СТАТЬЯ:
- - -

Как демиург, привыкший строить Парфенон, «опустился» до обслуживания потребностей общества? Зачем Сталин строил для простого советского народа роскошные монументальные дворцы? И о чем расскажет потомкам архитектура начала XXI века? Об этом, а также о том, чем казанские заказчики отличаются от всех других, в интервью газете «БИЗНЕС Online» рассказали известные московские архитекторы, спроектировавшие для Казани элитные жилые комплексы «Европейский» и «Кристалл», лауреаты международных и российских конкурсов, профессора МАРХИ Николай Голованов и Дмитрий Величкин.
- Николай Николаевич, Дмитрий Валентинович, какие еще объекты вы проектировали для Казани?
Дмитрий Величикин: После реализации проекта «Жилой комплекс «Кристалл» тот же заказчик поручил нам разработать еще ряд объектов, которые намеревался строить. Один из них – это культурно-оздоровительный комплекс в 30 километрах от Казани – долгий большой проект, который постепенно развивается, и мы надеемся, что рано или поздно он будет построен. Еще мы сделали для ТАИФа проект офисного здания на улице Щапова, три года назад он введен в эксплуатацию. Наши казанские коллеги считают, что это одно из лучших офисных зданий в Казани. Для другого заказчика мы спроектировали многофункциональный комплекс «Европейский», который был введен в эксплуатацию в конце прошлого года и который мы также очень высоко оцениваем.
На перспективу есть задел на проектирование административного здания «Данафлекс», контракт на строительство гостиницы плюс есть еще один большой проект, который уже лет пять находится на стадии рассмотрения и сбора средств на его строительство. Это бизнес-центр на площади Султан-Галиева. С этим проектом мы в прошлом году прошли очередной градостроительный совет и согласование. Первый совет по этому объекту состоялся лет пять тому назад, кстати, было получено положительное заключение, но за это время поменялись регламенты, изменилось задание, и нам пришлось его корректировать и проходить повторную проверку. Мы в этот проект очень многое вложили, и нам бы очень хотелось его закончить.
- Не так давно в «Европейском» начались продажи апартаментов. Расскажите, пожалуйста, какова архитектурная концепция этого комплекса?
Дмитрий Величкин: Я бы сказал, что она строится на задаче максимально раскрыть его обращенность на воду, к набережной. Подчеркнуть идею воды было одним из пожеланий заказчика. Формы дома со всеми своими надстройками, как нам кажется, повторяют в каком-то смысле формы немножко накренившегося корабля. Здесь даже есть наклонная стена. Чтобы здание не было глухим, а раскрывалось и в воздух, и на воду, корпус был разбит на три составляющие, и если внимательно присмотреться, это не монолитное строение, а три автономные башни.
Николай Голованов: Вы знаете, в Германии пекут очень вкусные, но очень витиеватые кренделечки. Вам о них ничего случайно не напоминает в Казани?.. Так вот, нас с самого начала просили в плане архитектуры сделать что-то отличающееся от этого. Если говорить о художественной идее комплекса «Европейский», то это псевдоромантическая идея корабля, который должен пройти по волнам, в связи с чем мы развернули здание так, чтобы получить максимальное количество осей, которые способствуют благоприятному восприятию пространства и снаружи, и изнутри. Вообще, когда мы «сажаем» дома (это маленький секрет, который я приоткрою), мы всегда начинаем с анализа морфотипа, то есть сначала простраиваем оси, на которые можно посадить объемы, а потом уже эти оси обрастают остальными функциональными характеристиками. Тогда получается, на мой взгляд, удачное решение.

- - -

ПРЕДСТАВЛЕННЫЕ ЗАПИСИ:
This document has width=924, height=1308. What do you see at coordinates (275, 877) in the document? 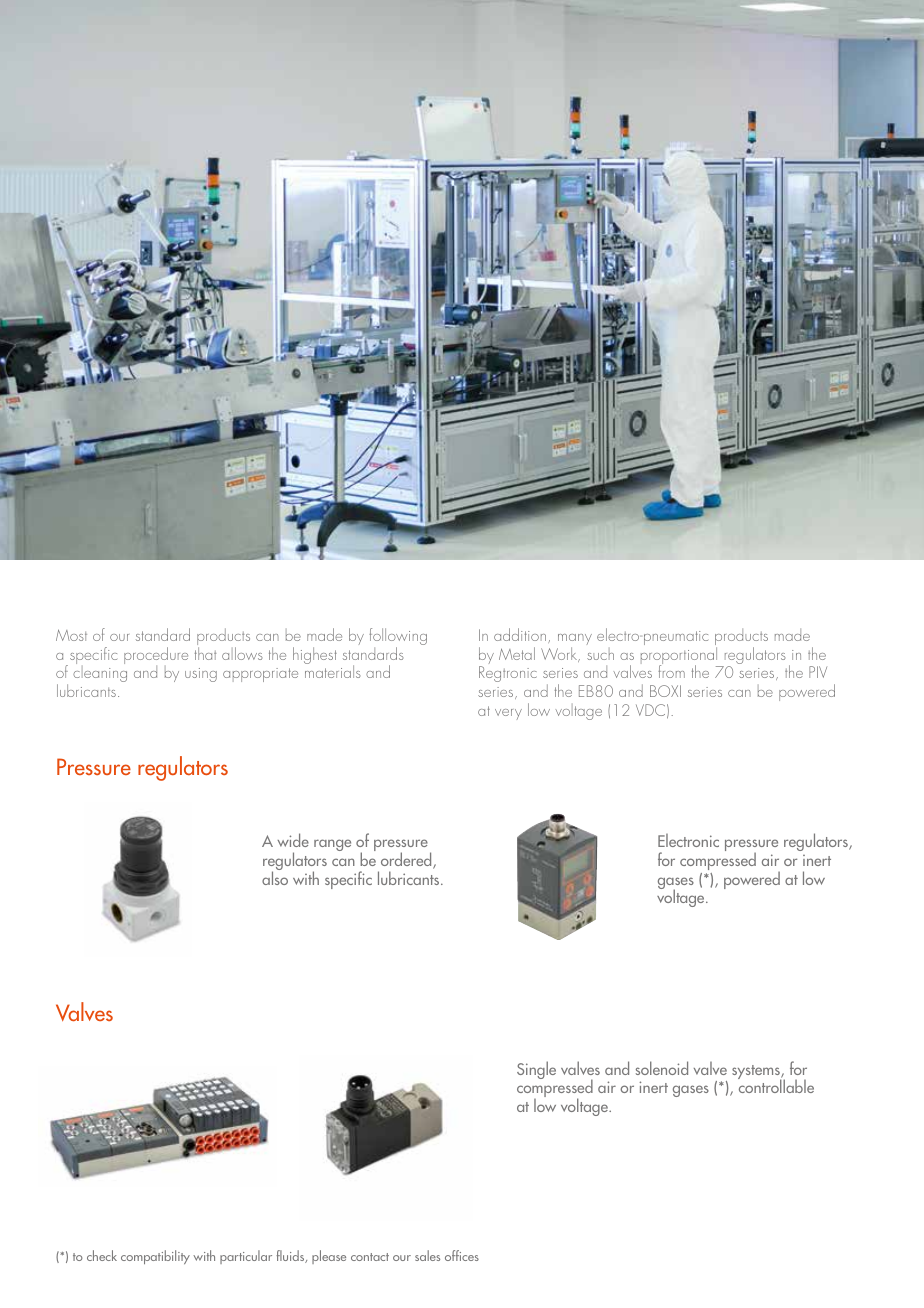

- - -

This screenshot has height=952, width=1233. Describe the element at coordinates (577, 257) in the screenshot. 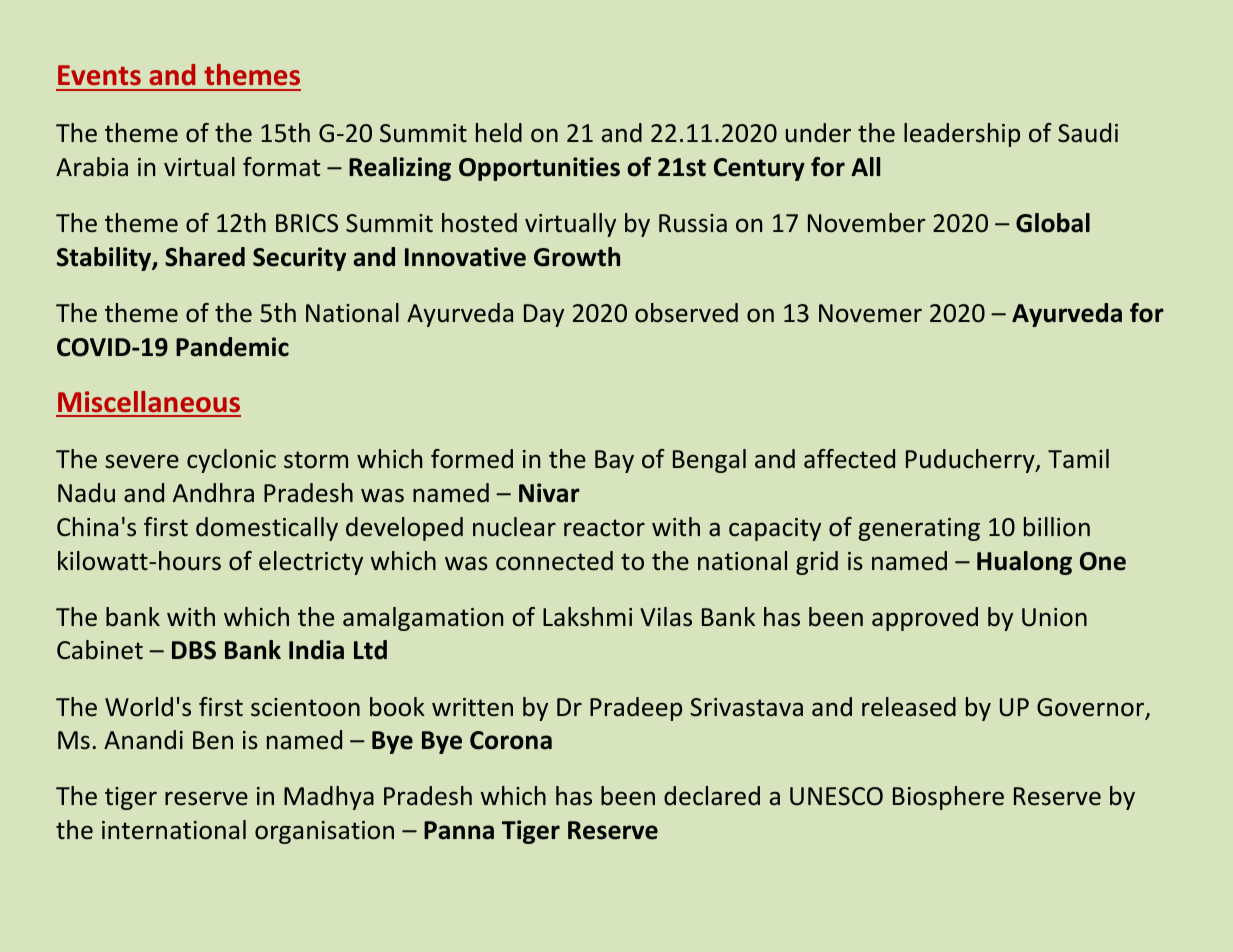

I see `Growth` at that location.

- - -

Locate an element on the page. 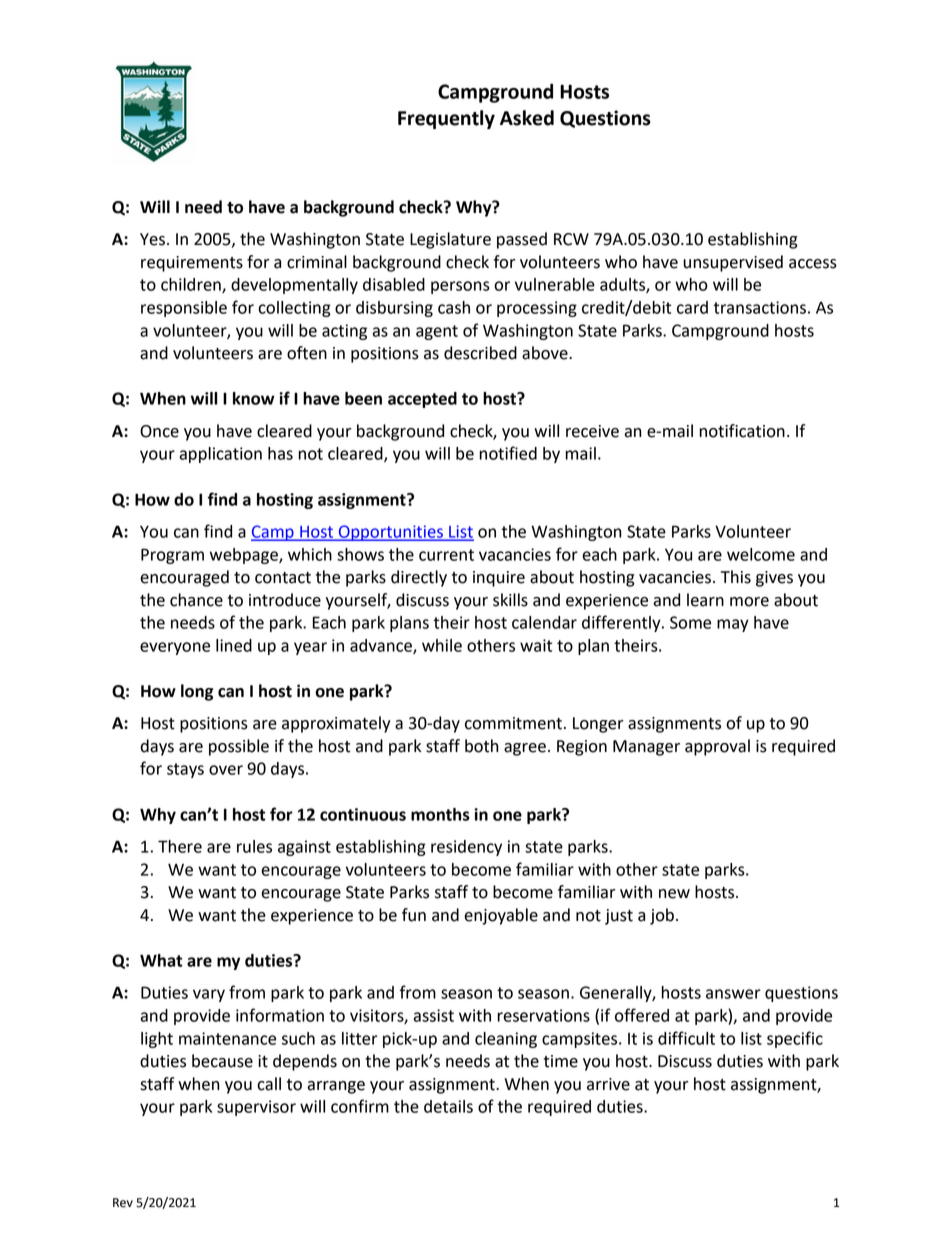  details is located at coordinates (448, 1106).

- - -

ЗАДАНИЕ: Приведите фрагмент статьи заново, начиная с фразы «На перспективу есть» и заканчивая словами «концепция этого комплекса?», и замените в нем «гостиницы» на «отеля».

ИТОГОВЫЙ РЕЗУЛЬТАТ:
На перспективу есть задел на проектирование административного здания «Данафлекс», контракт на строительство отеля плюс есть еще один большой проект, который уже лет пять находится на стадии рассмотрения и сбора средств на его строительство. Это бизнес-центр на площади Султан-Галиева. С этим проектом мы в прошлом году прошли очередной градостроительный совет и согласование. Первый совет по этому объекту состоялся лет пять тому назад, кстати, было получено положительное заключение, но за это время поменялись регламенты, изменилось задание, и нам пришлось его корректировать и проходить повторную проверку. Мы в этот проект очень многое вложили, и нам бы очень хотелось его закончить.
- Не так давно в «Европейском» начались продажи апартаментов. Расскажите, пожалуйста, какова архитектурная концепция этого комплекса?